What is a Will?

A Will is the document where you state who gets your stuff when you die and is an important part of estate planning. The person who carries out your wishes is the Personal Representative; that person used to be called the Executor. Your Personal Representative does not make the decisions as to who gets what – you do in your legal Will. Your Personal Representative does not undertake his or her role until after you have died and thus has no say in anything as your Personal Representative until you have died and the Court has approved his or her appointment.
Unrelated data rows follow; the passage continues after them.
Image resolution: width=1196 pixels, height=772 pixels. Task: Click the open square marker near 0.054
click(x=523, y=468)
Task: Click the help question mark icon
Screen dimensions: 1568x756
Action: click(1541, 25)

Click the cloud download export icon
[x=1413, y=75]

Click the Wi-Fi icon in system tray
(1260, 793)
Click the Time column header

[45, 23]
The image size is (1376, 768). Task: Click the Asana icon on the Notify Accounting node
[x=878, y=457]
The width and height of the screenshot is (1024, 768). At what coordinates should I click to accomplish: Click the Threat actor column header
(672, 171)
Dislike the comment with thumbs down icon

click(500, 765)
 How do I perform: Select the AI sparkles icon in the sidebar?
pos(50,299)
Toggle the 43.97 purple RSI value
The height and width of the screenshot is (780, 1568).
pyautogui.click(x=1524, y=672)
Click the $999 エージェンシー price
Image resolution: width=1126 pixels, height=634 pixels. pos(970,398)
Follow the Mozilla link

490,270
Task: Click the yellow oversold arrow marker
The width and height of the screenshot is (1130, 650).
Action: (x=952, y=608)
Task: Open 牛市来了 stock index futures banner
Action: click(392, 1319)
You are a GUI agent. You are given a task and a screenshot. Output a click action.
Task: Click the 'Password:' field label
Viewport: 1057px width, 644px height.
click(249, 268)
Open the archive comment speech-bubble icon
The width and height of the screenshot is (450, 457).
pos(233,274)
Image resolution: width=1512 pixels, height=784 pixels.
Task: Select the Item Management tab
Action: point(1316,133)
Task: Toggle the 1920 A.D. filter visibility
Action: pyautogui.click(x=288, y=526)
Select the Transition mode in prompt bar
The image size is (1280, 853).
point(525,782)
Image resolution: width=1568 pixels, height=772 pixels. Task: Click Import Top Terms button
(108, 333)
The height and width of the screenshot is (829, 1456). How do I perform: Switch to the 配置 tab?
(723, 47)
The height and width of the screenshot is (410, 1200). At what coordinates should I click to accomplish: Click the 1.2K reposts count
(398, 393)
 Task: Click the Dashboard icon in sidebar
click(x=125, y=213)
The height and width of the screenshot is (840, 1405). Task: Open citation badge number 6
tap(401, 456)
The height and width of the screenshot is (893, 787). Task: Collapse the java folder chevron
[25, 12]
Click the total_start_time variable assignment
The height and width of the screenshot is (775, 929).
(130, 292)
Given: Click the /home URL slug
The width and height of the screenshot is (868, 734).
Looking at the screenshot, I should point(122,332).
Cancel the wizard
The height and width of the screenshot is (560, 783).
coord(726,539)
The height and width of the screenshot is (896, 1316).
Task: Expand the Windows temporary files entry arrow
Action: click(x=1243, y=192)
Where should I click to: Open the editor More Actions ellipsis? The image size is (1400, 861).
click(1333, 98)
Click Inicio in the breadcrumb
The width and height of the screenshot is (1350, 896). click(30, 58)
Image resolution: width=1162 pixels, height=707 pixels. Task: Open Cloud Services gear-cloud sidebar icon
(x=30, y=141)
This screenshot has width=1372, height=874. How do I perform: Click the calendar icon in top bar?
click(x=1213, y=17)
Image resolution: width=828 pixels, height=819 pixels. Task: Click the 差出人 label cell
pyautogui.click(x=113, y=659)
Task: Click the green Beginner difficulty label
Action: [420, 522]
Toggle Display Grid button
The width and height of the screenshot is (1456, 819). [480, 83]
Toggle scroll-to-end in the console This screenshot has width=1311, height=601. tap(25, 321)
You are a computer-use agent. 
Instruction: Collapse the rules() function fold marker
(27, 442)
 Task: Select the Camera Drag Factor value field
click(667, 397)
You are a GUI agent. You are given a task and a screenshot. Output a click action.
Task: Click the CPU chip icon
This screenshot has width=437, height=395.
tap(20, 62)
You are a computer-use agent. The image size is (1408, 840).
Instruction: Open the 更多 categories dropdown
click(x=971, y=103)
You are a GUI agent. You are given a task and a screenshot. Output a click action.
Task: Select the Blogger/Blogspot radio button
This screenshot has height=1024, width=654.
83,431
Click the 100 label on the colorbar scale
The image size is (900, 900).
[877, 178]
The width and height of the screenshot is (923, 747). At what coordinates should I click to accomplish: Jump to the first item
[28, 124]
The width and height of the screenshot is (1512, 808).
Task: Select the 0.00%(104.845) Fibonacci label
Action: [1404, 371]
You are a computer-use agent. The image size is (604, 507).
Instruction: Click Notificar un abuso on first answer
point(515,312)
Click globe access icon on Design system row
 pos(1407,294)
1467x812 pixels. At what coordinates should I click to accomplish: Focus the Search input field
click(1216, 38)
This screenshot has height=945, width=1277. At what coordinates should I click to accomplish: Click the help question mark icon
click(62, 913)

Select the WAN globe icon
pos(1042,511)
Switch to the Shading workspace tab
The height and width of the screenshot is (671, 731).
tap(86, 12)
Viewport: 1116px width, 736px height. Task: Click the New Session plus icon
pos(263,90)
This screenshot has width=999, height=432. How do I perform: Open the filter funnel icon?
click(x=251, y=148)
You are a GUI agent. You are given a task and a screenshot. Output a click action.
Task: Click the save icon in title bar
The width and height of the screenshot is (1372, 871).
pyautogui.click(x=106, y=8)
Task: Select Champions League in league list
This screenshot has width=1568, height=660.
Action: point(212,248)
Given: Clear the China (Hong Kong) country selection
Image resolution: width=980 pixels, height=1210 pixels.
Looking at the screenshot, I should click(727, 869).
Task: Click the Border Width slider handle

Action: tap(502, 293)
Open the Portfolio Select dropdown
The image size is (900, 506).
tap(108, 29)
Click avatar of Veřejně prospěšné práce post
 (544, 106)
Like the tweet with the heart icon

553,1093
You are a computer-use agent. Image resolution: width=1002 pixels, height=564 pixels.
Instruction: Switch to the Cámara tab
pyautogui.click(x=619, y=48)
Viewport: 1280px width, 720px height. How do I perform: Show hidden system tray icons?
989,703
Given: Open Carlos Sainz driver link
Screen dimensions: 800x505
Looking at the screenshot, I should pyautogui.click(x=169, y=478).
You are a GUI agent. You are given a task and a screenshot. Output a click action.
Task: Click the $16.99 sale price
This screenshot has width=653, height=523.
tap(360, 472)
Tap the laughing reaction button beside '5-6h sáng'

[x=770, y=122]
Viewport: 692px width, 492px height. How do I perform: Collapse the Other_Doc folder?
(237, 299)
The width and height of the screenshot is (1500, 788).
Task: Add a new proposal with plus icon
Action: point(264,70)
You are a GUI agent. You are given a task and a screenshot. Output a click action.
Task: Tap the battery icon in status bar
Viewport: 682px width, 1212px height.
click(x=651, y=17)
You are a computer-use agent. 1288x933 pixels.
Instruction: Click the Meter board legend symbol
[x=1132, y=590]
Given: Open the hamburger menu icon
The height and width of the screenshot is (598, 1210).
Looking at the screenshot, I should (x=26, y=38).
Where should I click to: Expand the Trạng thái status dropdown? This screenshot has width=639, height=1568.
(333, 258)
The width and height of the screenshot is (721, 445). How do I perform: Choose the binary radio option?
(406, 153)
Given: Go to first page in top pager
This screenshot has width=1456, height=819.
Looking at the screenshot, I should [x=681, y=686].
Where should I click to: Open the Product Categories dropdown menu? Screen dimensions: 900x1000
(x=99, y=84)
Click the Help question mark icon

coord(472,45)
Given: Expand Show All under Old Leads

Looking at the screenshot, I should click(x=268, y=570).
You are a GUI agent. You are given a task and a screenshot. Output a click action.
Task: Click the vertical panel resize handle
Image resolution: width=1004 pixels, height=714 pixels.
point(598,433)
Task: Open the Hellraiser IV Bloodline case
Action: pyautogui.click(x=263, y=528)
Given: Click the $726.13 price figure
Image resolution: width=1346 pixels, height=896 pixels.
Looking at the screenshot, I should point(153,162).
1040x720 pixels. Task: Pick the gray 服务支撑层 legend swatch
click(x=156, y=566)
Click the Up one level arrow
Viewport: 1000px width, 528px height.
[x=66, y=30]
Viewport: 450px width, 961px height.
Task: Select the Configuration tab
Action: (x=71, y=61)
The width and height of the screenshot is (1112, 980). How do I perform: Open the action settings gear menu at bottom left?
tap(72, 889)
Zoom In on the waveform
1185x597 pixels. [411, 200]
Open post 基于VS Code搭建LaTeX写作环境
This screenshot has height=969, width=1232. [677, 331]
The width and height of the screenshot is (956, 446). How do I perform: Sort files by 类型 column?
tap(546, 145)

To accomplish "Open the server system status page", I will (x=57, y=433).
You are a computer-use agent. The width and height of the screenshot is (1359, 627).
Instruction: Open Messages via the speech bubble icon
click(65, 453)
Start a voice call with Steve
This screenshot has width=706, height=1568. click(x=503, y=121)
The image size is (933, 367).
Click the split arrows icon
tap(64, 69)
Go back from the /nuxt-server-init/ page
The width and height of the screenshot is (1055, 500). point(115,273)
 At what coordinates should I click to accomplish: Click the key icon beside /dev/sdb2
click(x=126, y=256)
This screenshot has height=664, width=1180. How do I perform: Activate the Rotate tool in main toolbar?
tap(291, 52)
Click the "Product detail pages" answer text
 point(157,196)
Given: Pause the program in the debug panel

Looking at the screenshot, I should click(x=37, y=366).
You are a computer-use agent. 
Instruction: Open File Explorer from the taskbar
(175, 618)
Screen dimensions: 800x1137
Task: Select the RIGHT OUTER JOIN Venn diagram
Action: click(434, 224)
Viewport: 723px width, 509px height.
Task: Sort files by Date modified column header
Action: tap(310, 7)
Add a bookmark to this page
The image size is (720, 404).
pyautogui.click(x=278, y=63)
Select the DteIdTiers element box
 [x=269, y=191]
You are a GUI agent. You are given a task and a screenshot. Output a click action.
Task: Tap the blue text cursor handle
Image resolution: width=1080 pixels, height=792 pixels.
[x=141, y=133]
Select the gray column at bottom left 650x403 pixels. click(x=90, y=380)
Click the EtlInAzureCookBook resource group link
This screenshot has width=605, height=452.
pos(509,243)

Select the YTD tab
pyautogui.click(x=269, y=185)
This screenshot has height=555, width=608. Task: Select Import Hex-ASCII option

You can change your Will at any time by writing a new Will. Do not cross out or hand write changes into your old Will as that may invalidate it. If your Will cannot be found when you die, the presumption is that you destroyed it. Copies of Wills are almost never admitted into Court. You can change your Personal Representative when you write a new Will.  After you sign a new Will you should destroy all old Wills.

It is important that your Will follow the law of the State in which it was written. A Will, valid under the laws of another State, is also valid in Kentucky. Such a Will, might however, take longer to Probate as the validity in another State would have to be proven. Similarly, a Will validly executed in Kentucky is valid in every other State under the Full Faith and Credit clause of the United States Constitution, Article IV, Section 1.

In Kentucky the requirement is to have the Will signed by the Testator [the person making the Will] in the presence of two disinterested witnesses [people who are not inheriting under the Will], who also see each other signing the Will, and have all signed in the presence of a Notary Public. A Notary is not actually required, but the absence of notarization will require the potential Personal Representative to produce the two witnesses to the signing of the Will, in Court before the Judge will admit the Will to Probate and appoint the Personal Representative. This creates issues when a witness is dead or cannot be located.

In order to make a Will, the Testator needs to be mentally competent. In Kentucky, the Testator only has to know the general nature of his or her property, to whom he or she is leaving the property, and not be under undue influence in the making of the Will. Kentucky Courts follow the “lucid interval” standard of determining competency, a very low threshold.

Handwritten Wills, known as Holographic Wills, are recognized in Kentucky but there are very specific requirements that if not followed to the letter will invalidate the Will. Holographic Wills provide full employment for lawyers. The same goes for internet Wills.

It is important to know that not all of your assets will pass by your Will. Assets that are held in joint ownership with right of survival [such as a house] or a bank account with a named beneficiary, life insurance policies, IRAs, paid on death accounts [POD] are examples of assets that do not pass by Will. It is therefore important to make sure that the assets that do not pass by Will go to the folks you choose. If you do not have a beneficiary designated on your life insurance policies or your IRA, or the beneficiary has died, that asset will usually be paid to your estate and then distributed according to the terms of your Will. If the joint owner of your home or your bank account has died, that asset will also be paid to your estate, and then distributed according to the terms of your Will.

Your Will should not be kept in a safety deposit box in the bank. Some banks seal the safety deposit box until the Personal Representative is appointed, but if the Will saying who the Personal Representative is is in the sealed box, there is a problem.

Your Will should be kept in a fireproof box or metal filing cabinet. Also, use common sense. Do not leave your Will accessible to someone who will inherit a greater share of your assets if your Will is mysteriously not found.

Most married people have “I love you” Wills. That is husband leaving everything to the wife and visa versa. While this is fine when both spouses are healthy, it is not a good idea to leave everything to a spouse who is in a Nursing Home and will not be coming home.

Why do I need a Will?  Will my spouse get everything I own even without a Will?

If you do not have a Will, the State has a Will for you. If you die without a Will, all of the assets that would have passed by Will now pass by the laws of intestacy. These are rules that determine the order in which your descendants and others stand in line to inherit all that you own. Your spouse generally receives only half of your assets; if there are children, they get the other half. If you do not have children, your parents are next in line to get the second half of your assets. If parents are not alive, your siblings will inherit half of your assets. If none of the preceding are alive, your spouse gets the other half. If you do not like that order of things, you should have a Will. Writing a Will ensures that your assets go where you want them to go.

Since you do not need a Will until you are dead, and since you cannot write a Will when you are dead, it is important to write a Will while you are alive. The argument that “I will write a Will when I need it” is just an excuse. At death, you will have a Will. It is just a question whether you wrote it or the State of Kentucky wrote it for you.